Eu tinha o mundo para te dizer - e uma aliança no bolso.
E o mais efémero instante - desse tempo - tão pouco - que a vida te deu
bastaria.

Eu tinha o mundo para te dizer, Raquel – e palavras ensaiadas na língua.
E o mais efémero instante – desse tempo – tão pouco – que a vida te deu
bastaria.»





Há um precipício na noite.
E abutres.
Abutres à espera de coragem.
Ou desespero.
Abutres à espera de um estímulo.
Um passo.
Há um precipício. Aqui. À minha frente.
Lançar-me
Seria a única forma de entenderes o significado do que não disse.

Porque é que não entendeste tudo aquilo que ficou por dizer?
Eu podia desconstruir o teu amor aqui – agora.
E arrefecer-te.
E quebrar-te.
E desconstruir-te.
Porque há um precipício na noite.
E abutres.
E tanto, em tão pouco, por dizer.
Raquel

segunda-feira, 7 de maio de 2007

Hoje, as minhas palavras não são suficientes. Hoje, mais que nunca, as minhas palavras não são suficientes - para dizer.

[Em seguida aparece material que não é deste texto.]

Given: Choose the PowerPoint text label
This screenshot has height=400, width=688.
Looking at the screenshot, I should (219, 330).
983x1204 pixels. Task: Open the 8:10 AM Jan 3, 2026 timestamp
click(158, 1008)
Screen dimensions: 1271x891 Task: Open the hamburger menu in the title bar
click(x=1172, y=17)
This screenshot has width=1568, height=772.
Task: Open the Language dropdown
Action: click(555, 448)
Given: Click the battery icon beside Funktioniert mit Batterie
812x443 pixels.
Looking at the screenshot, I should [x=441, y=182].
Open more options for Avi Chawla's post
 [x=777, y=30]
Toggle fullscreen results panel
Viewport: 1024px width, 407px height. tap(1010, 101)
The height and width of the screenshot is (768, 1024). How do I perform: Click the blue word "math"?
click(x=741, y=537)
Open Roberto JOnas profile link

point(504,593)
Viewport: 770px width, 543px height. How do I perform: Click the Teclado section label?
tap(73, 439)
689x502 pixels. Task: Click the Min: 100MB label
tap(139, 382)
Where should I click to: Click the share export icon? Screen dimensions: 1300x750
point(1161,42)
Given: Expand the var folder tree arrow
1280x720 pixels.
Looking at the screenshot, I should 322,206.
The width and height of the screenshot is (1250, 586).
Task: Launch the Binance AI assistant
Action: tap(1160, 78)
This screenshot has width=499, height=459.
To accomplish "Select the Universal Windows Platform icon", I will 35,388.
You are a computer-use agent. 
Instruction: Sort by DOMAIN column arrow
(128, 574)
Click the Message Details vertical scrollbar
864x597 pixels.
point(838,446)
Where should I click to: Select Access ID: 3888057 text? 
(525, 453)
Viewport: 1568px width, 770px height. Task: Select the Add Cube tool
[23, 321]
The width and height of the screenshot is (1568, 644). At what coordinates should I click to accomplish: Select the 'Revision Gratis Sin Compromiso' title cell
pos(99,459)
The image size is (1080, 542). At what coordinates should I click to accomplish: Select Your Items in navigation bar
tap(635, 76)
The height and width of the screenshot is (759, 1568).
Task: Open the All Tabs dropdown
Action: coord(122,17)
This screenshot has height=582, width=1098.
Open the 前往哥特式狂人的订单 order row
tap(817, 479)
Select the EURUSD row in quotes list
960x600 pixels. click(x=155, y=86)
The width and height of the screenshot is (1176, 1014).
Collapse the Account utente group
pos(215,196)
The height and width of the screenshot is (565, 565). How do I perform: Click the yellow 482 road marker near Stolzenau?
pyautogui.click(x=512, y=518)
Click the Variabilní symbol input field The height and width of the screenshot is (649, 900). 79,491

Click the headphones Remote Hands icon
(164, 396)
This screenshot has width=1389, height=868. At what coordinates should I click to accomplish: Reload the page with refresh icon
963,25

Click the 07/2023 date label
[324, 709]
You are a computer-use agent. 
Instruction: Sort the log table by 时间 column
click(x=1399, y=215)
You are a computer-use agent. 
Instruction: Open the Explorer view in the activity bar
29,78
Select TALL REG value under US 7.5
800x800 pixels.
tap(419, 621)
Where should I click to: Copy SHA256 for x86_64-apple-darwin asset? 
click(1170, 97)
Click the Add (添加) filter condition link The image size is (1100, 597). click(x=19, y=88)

«A escrita é a minha primeira morada de silêncio
a segunda irrompe do corpo movendo-se por trás das palavras
extensas praias vazias onde o mar nunca chegou
deserto onde os dedos murmuram o último crime
escrever-te continuamente... areia e mais areia
construindo no sangue altíssimas paredes de nada

esta paixão pelos objectos que guardaste
esta pele-memória exalando não sei que desastre
a língua de limos

espalhávamos sementes de cicuta pelo nevoeiro dos sonhos
as manhãs chegavam como um gemido estelar
e eu perseguia teu rasto de esperma à beira-mar

outros corpos de salsugem atravessam o silêncio
desta morada erguida na precária saliva do crepúsculo.»